▸ **PROVIDED PASSAGE**

Tuesday, November 14th, 2006
Judge denies request to reconsider sentencing
By Margie Wuebker
Mercer County Common Pleas Court Judge Jeffrey Ingraham has turned down a request to reconsider sentencing in the case of an Indiana man who held authorities at bay with a box cutter.
Ricky D. Driskill, 29, of Modoc was sentenced Oct. 24 to seven years and four months in prison on charges of felonious assault of a police officer, theft of a motor vehicle and vehicular assault. He must serve at least five years before seeking judicial release.
In a motion filed Oct. 27, defense attorney John Poppe had asked the court to consider mitigating circumstances including a complex partial seizure that caused his client's abnormal behavior. Several psychiatrists stated Driskill did not know what he was doing at the time, but their analysis also noted the presence of drugs in his system at the time. One of the professionals interpreted the situation as a valid defense for not guilty by reason of insanity.
Poppe charged the psychological testimony given to the court during a pre-sentence hearing was evidence that warranted mitigation, but it was apparently treated as an aggravating factor warranting consecutive sentences.
Citing various case precedence, the councilor indicated his client should have received a minimum sentence totaling four years and six months with the time being served concurrently making him eligible for earlier judicial release.
Dr. Richard Nockowitz, a Lima neuropsychiatrist, testified in regard to medical and mental conditions that led to Driskill's bizarre behavior. Other factors included a withdrawal from alcohol, sleep deprivation and a brain tumor that disappeared without treatment.
Mercer County Assistant Prosecutor Matt Fox in a response to the court stated Driskill is not a mentally ill person as claimed, adding "This court made it clear that it rejected the defendant's claim that he was suffering from a complex partial seizure. Moreover, a seizure is not a mental illness."

▸ **TASK INSTRUCTIONS**
Please continue the news article about the sentencing ruling from where it stops.

▸ **Collected data entries**

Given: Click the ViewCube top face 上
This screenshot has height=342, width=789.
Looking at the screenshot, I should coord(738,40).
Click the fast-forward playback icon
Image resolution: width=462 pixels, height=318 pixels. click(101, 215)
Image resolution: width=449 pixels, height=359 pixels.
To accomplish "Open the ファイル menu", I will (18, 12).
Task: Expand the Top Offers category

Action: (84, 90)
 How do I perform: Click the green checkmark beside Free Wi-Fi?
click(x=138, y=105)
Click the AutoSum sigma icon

...

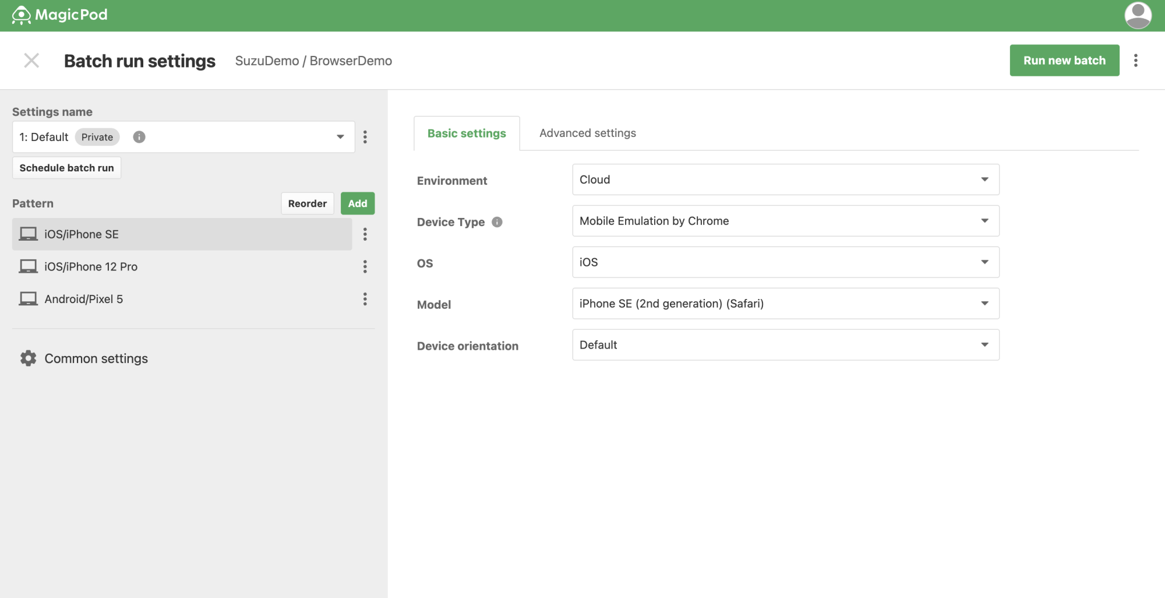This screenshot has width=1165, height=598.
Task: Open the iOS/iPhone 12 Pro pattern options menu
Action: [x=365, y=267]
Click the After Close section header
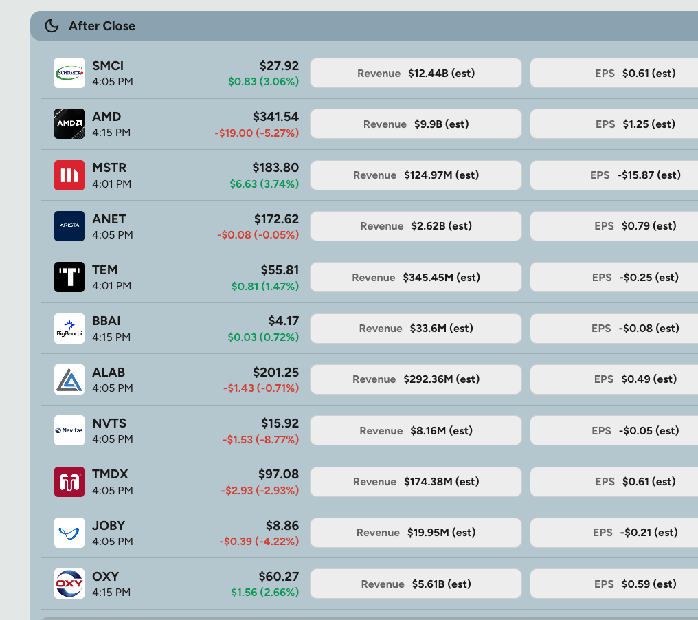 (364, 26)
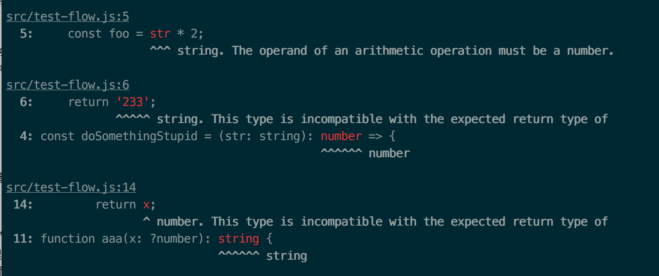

...

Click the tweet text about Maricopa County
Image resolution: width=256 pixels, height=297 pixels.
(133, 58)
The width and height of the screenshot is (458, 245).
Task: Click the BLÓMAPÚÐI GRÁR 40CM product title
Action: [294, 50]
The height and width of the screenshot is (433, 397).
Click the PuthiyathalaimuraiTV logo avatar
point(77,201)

▸ **RESULT OF THE TASK**
In a written decision filed last week, Ingraham said the court exercised discretion in not sentencing Driskill to more time behind bars. Two of the sentences (those for felonious assault and theft of a motor vehicle) were more than the minimum and the other (vehicular assault) was less than the maximum, with the time to be served concurrently.
"It is apparent from the evidence that the defendant does not have a full and complete memory of his criminal conduct," the judge added. However, Ingraham added that a report from one psychiatrist as well as Driskill's own admission indicated the use of alcohol and cocaine several times a month on a "binge" basis.
Ingraham alluded to the admission, adding "May 1, 2005, was not the first time that the defendant's conduct after consuming alcohol and cocaine became bizarre. The court concludes that the defendant knew alcohol and cocaine consumption could result in bizarre behavior, and yet he did so without regard to the foreseeable consequences."
The charges stem from events beginning with an accident that seriously injured a St. Henry-area farmer. Driskill left the scene of the crash in a pickup truck belonging to a first responder. After driving that vehicle over an embankment, he held law enforcement officers at bay with a box cutter. He lunged at Mercer County Sheriff's Deputy Doug Timmerman and was shot once in the stomach.
The struggle continued with Driskill throwing the weapon at Coldwater Patrolman Randy Waltmire, who ducked just in time. It took five officers to subdue him and apply handcuffs.